## Your instructions
Count how many lines in the data hold "library". Only the number.

*** Task material

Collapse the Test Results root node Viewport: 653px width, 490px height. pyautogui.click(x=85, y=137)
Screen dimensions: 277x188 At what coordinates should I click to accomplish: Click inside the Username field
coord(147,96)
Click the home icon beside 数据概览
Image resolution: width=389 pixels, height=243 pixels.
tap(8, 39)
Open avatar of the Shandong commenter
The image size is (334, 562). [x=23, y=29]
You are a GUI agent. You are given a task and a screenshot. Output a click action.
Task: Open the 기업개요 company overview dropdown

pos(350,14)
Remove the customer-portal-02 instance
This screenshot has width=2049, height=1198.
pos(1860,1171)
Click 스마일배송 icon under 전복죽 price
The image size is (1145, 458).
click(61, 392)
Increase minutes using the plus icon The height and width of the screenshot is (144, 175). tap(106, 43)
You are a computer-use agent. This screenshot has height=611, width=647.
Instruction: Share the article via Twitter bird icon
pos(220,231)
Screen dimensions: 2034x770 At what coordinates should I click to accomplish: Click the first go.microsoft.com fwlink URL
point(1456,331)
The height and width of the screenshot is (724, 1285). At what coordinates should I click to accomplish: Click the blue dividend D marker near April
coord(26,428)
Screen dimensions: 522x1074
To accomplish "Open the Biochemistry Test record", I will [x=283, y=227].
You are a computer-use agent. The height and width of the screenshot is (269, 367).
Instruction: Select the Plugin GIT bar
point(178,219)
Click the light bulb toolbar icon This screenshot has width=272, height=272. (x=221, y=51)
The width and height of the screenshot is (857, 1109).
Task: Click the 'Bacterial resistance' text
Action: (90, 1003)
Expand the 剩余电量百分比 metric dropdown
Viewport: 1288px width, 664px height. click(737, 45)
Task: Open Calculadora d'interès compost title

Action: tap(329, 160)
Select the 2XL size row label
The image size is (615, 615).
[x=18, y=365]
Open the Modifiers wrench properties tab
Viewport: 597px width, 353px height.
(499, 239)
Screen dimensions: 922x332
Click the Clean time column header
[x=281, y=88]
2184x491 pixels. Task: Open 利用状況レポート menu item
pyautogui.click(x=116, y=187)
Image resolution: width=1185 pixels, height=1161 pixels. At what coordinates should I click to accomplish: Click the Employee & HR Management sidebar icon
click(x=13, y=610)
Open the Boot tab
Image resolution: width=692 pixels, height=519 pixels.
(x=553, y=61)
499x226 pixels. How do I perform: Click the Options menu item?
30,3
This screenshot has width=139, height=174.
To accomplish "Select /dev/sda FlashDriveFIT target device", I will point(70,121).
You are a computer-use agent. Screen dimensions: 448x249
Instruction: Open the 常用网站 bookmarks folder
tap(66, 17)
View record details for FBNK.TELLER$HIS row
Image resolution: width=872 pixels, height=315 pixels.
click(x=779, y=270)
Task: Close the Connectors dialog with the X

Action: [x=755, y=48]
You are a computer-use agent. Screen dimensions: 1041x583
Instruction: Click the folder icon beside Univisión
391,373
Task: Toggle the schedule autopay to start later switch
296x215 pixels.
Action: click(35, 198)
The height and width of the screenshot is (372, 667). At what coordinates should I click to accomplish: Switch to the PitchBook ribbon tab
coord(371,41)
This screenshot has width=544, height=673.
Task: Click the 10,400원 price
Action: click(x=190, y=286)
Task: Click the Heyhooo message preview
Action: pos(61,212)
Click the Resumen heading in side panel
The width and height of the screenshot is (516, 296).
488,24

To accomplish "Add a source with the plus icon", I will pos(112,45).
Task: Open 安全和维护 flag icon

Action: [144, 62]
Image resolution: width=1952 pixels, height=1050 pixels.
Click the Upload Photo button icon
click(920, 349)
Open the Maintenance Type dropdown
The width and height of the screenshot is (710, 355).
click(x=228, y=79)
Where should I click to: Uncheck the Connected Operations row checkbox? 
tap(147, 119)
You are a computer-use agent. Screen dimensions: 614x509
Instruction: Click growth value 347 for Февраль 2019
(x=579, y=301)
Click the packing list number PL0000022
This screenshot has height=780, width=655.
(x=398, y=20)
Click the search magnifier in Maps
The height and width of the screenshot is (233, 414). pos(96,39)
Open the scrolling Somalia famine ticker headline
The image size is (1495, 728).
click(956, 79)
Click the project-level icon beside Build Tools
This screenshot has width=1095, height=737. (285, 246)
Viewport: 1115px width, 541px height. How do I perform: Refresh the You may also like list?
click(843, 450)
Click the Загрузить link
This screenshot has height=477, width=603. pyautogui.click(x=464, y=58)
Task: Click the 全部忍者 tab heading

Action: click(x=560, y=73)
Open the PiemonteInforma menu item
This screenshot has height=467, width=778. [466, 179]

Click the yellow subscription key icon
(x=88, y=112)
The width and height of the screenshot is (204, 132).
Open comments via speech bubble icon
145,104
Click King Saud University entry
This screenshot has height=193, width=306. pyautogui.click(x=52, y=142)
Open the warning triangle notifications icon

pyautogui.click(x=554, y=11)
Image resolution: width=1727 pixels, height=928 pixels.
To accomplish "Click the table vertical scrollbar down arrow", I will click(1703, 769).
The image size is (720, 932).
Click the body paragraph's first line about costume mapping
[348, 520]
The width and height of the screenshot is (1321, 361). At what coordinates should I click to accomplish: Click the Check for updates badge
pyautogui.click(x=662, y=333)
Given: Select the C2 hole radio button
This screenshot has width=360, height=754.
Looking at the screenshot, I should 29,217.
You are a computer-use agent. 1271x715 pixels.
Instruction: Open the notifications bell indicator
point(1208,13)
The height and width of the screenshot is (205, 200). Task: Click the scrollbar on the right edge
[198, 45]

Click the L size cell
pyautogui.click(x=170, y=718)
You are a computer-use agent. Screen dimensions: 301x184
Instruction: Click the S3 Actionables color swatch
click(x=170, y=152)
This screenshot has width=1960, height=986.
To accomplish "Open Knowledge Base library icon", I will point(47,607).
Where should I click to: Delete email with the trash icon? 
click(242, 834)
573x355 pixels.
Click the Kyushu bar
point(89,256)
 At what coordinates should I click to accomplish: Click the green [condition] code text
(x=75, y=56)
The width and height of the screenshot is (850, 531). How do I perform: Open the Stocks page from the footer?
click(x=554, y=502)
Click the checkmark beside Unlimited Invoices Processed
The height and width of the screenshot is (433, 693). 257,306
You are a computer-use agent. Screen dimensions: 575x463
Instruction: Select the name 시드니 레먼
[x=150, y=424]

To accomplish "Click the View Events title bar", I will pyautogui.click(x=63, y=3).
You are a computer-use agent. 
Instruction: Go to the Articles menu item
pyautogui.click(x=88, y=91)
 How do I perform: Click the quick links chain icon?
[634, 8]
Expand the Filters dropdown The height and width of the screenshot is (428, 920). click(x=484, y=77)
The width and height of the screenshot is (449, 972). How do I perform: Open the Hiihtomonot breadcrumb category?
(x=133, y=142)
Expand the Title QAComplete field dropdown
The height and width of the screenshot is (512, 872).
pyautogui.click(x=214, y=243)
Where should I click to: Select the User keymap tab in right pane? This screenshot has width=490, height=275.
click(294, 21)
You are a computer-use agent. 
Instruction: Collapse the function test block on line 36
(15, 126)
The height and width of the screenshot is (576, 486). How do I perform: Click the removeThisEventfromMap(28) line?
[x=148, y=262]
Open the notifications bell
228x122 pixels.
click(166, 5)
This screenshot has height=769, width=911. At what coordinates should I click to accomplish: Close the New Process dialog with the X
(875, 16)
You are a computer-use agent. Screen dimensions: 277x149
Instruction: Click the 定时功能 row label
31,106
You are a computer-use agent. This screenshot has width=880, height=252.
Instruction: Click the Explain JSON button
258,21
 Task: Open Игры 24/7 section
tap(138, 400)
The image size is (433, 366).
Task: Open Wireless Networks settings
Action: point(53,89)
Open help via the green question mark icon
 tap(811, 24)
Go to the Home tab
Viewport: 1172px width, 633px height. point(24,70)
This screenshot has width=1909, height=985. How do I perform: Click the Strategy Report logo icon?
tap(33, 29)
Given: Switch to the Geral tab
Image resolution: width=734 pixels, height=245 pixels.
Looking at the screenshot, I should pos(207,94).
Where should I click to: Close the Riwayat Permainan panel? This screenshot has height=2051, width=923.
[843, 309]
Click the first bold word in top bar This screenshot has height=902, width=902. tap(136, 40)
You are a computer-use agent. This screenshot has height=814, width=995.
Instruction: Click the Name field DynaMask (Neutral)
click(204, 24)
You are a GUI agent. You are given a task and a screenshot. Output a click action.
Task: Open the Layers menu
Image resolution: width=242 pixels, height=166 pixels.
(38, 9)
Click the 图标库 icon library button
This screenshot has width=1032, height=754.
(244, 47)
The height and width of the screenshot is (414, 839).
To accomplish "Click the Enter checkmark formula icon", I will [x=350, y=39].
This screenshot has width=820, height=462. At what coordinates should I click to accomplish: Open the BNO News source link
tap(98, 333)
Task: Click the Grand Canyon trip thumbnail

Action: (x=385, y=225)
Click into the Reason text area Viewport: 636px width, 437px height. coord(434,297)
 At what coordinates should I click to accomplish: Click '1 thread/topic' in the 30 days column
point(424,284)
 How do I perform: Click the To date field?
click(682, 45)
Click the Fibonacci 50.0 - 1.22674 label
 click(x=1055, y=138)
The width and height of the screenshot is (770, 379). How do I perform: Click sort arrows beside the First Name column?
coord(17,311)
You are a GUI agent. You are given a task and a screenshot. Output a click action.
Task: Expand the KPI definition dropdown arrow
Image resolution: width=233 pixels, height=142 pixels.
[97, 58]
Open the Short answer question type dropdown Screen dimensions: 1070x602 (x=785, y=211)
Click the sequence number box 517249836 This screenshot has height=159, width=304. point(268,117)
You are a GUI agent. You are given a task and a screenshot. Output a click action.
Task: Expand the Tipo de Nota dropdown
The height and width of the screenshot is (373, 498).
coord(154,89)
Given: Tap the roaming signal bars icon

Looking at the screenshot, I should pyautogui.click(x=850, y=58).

******

## Output for this task
2